Rod Decker, Professor of Greek and New Testament at Baptist Bible Seminary, Clarks Summit, Pennsylvania, recently blogged about how new Vista fonts Cambria, Calibri, Candara, Consolas, Constantia, and Corbel unfortunately do not support polytonic Unicode Greek. Be sure to check out the PDF where he evaluates them.
In a comment, I noted that another new Vista font, Segoe UI, does support polytonic Unicode Greek. I also mentioned some nice polytonic Unicode Greek fonts that come with Adobe’s Creative Suite: “Arno Pro (serif), Garamond Premr Pro (serif), and Hypatia Sans Pro (sans serif)—a free gift downloadable after registering the product.” Decker responded and asked if I would post a PDF with samples, so that’s what I’m doing.

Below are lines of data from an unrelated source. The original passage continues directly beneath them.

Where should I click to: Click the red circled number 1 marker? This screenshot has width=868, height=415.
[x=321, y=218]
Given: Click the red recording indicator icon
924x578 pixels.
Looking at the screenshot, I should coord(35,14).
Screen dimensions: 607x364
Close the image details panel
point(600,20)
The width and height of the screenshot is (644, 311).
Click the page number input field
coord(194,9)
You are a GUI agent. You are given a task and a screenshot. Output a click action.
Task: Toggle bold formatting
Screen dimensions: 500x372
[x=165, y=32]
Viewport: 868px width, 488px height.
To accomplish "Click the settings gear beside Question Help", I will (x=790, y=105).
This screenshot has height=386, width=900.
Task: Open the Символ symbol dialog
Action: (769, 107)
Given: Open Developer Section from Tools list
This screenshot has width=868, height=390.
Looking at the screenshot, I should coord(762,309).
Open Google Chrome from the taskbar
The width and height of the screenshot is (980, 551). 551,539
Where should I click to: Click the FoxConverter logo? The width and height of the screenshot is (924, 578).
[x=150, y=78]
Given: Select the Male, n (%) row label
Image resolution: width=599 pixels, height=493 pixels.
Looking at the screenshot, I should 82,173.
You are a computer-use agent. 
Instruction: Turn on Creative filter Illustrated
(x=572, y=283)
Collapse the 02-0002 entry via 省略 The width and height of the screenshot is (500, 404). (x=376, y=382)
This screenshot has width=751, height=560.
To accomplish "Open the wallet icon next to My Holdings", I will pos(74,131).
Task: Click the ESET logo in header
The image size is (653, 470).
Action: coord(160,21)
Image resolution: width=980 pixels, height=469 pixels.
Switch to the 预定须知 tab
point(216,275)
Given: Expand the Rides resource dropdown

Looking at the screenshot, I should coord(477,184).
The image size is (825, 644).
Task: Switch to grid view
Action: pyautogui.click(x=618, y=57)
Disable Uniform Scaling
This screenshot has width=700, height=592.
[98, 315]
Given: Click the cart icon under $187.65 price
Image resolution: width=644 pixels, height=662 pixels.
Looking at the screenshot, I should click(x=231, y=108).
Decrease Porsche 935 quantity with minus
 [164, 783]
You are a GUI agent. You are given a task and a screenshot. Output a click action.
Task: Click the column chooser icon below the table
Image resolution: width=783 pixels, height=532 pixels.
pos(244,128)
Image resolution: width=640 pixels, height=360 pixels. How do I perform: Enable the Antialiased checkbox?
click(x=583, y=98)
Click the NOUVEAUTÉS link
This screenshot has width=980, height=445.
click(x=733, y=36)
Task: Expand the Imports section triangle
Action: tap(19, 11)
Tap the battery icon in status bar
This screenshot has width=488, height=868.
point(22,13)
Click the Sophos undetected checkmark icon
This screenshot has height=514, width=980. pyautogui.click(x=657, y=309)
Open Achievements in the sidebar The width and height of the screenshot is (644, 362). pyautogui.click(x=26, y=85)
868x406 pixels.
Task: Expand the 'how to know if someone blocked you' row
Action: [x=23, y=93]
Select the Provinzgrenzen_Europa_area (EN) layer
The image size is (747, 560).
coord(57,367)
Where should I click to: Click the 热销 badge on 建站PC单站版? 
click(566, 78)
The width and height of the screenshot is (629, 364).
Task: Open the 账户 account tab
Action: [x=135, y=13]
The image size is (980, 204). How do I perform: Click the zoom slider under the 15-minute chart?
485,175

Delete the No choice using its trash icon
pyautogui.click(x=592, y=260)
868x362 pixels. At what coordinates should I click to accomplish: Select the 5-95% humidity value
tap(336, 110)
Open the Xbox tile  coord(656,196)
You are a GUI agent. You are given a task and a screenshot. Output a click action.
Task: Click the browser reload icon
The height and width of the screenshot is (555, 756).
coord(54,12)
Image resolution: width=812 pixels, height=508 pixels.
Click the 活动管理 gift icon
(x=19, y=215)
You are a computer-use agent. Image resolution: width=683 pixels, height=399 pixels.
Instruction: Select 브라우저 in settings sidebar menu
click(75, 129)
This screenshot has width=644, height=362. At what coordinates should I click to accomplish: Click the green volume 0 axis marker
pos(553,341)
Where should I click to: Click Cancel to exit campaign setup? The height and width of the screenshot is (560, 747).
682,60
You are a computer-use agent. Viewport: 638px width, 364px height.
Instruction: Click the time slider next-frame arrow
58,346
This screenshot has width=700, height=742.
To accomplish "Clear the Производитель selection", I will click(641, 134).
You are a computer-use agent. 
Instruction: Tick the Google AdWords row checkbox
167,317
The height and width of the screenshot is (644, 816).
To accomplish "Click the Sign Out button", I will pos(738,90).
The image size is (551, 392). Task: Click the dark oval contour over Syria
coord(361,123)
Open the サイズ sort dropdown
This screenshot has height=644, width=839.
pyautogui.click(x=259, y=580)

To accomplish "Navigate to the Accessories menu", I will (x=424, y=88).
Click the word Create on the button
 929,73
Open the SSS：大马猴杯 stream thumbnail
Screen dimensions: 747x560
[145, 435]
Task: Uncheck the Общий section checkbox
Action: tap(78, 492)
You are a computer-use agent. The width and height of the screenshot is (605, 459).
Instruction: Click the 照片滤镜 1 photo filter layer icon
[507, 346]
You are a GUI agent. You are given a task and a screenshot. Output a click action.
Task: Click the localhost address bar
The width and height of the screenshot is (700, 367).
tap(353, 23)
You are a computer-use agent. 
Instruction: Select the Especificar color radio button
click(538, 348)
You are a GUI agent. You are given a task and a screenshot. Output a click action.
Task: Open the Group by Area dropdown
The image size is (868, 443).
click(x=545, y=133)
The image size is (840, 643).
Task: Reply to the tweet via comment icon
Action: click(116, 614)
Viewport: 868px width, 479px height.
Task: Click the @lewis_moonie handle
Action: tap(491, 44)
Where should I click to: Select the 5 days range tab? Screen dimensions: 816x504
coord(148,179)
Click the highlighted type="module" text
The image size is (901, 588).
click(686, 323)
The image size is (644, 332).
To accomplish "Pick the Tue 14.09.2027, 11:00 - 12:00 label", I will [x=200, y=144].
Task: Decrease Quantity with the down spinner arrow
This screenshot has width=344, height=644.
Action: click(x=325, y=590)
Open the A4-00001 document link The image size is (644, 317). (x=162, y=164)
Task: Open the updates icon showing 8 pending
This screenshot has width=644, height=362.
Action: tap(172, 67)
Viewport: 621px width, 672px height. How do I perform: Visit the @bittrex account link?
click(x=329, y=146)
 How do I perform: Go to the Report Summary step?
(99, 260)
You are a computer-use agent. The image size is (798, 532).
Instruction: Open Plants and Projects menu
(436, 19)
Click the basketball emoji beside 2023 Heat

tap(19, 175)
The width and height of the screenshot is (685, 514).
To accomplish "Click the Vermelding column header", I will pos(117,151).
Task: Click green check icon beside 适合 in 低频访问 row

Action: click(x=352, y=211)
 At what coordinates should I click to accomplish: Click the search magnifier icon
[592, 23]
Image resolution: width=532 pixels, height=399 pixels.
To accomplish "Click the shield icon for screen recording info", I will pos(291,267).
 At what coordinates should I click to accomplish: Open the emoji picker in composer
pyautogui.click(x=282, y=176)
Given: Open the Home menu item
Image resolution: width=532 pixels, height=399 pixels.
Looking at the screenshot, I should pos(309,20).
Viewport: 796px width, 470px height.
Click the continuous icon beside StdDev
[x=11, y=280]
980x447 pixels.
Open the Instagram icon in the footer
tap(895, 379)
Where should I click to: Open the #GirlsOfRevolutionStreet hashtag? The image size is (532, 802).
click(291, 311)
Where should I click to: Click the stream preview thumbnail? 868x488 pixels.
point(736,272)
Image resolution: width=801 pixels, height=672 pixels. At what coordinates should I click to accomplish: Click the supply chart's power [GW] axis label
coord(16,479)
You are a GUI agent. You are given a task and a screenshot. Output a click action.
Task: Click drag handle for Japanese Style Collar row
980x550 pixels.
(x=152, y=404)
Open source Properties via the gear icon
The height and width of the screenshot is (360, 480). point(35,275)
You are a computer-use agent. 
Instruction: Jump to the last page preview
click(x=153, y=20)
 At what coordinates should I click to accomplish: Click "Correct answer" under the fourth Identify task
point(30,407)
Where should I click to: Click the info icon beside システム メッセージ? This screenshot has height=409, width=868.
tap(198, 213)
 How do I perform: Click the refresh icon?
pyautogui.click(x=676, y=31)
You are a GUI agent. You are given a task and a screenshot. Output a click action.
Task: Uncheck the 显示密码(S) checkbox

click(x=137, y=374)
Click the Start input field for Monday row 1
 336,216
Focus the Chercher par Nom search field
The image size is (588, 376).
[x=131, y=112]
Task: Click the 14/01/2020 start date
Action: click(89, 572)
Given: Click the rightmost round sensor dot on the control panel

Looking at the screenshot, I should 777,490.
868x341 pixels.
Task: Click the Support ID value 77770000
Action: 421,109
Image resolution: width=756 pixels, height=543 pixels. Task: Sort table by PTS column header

Here is a PDF with every polytonic Unicode Greek font that I’ve been able to get my hands on. Some of them are ugly; some are nice. Most of them are free. The ones that aren’t free have come with products I own.
Gentium has been my font of choice for most circumstances. Minion is also quite nice and would perhaps be my top choice were it not for the spacing problem it has with capital letters bearing diacriticals. (See my comment to Decker for more on this.)
What is your favorite polytonic Unicode Greek font? Did I miss any important ones?